George Teixeira, Presidente e CEO di DataCore
Questa indagine getta una nuova luce su come i professionisti IT approcciano le innovazioni legate allo storage. I dati rivelano che molte organizzazioni si stanno allontanando dalle funzionalità per lo storage legate ad hardware specifico, realizzando risparmi su CAPEX e OPEX e aumentando il potere d’acquisto. Tutto questo è possibile grazie alla mancanza di vincoli con hardware particolari e al fatto di non essere costretti ad ‘acquistare tutto da zero’ quando si modernizza l’infrastruttura di storage. Dall’indagine emerge anche che tecnologie promosse con convinzione, come l’Object Storage, si trovano spesso relegate in programmi pilota, dove l’IT spera di poterne valutare il vero valore.

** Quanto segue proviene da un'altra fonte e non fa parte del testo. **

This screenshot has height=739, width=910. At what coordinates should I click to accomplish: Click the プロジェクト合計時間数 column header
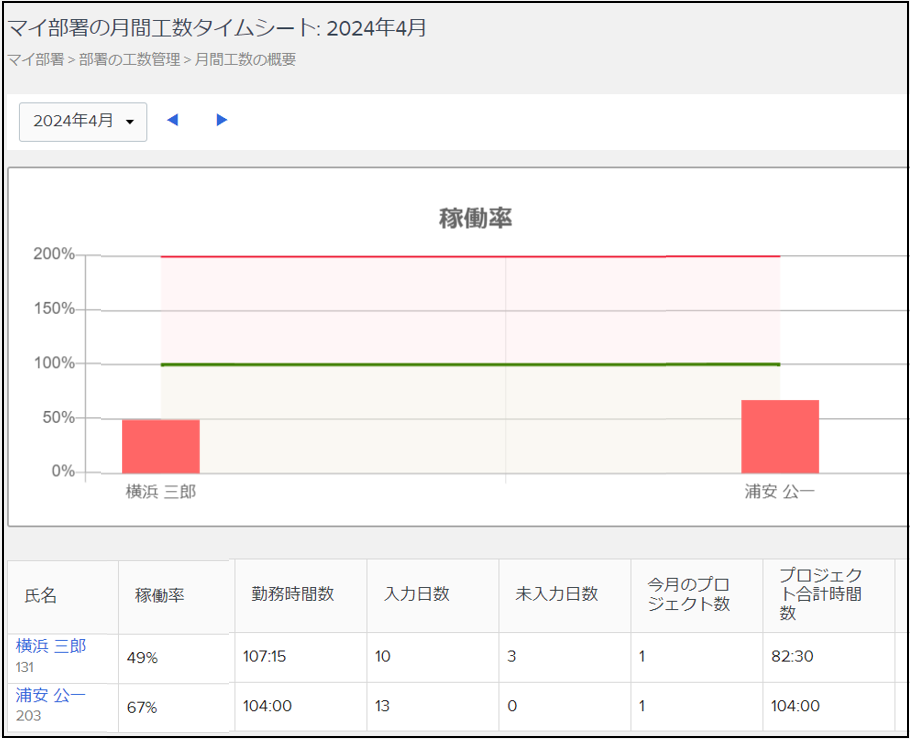[820, 594]
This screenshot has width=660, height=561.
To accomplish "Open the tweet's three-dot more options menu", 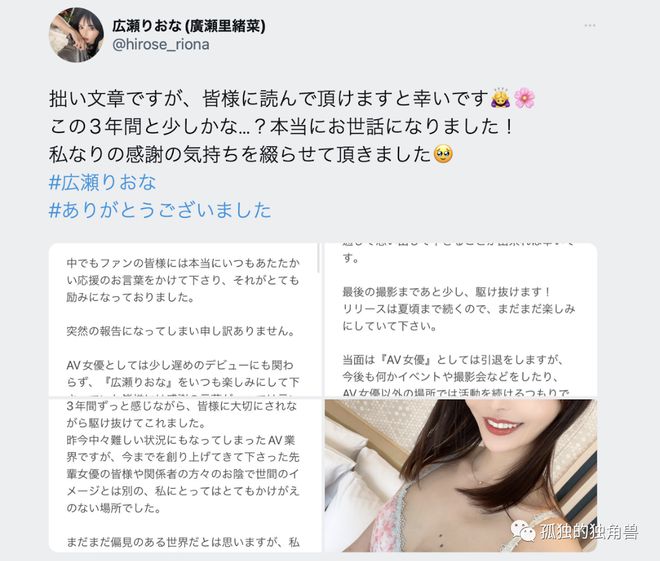I will point(590,26).
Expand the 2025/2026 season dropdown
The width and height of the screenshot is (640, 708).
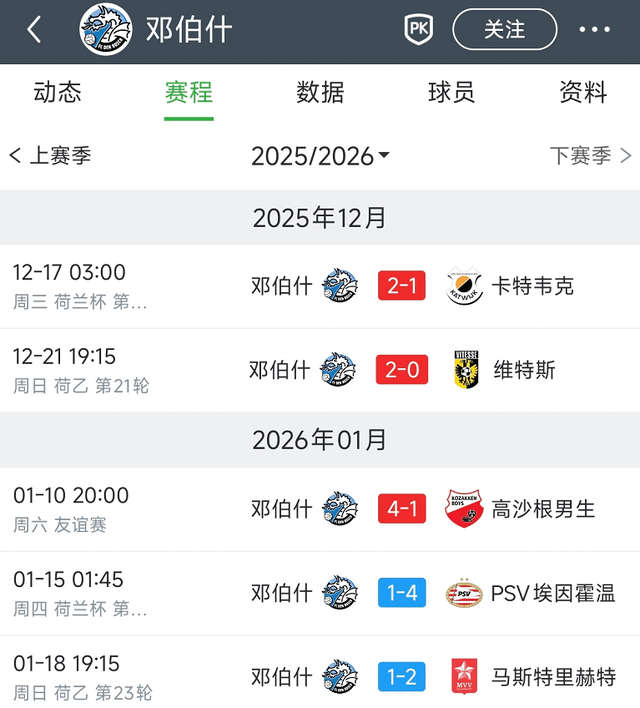tap(320, 156)
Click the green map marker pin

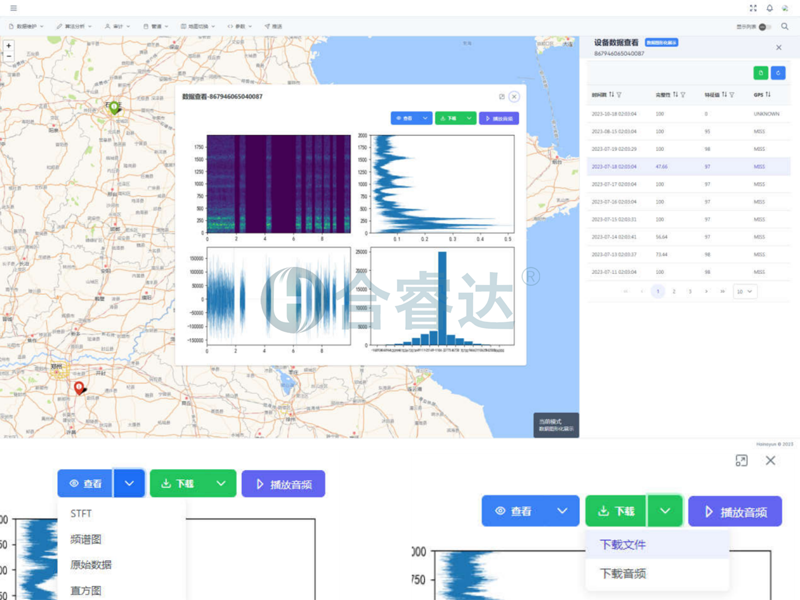[114, 107]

Il Software-Defined Storage e il software per la virtualizzazione dello storage, invece, offrono tutte le funzionalità che il mercato oggi richiede, come la disponibilità continua, prestazioni superiori e maggiore efficienza. Questi benefici reali valgono molto di più negli investimenti 2015 di qualunque altra futura promessa di tecnologie e startup che devono ancora essere confermate.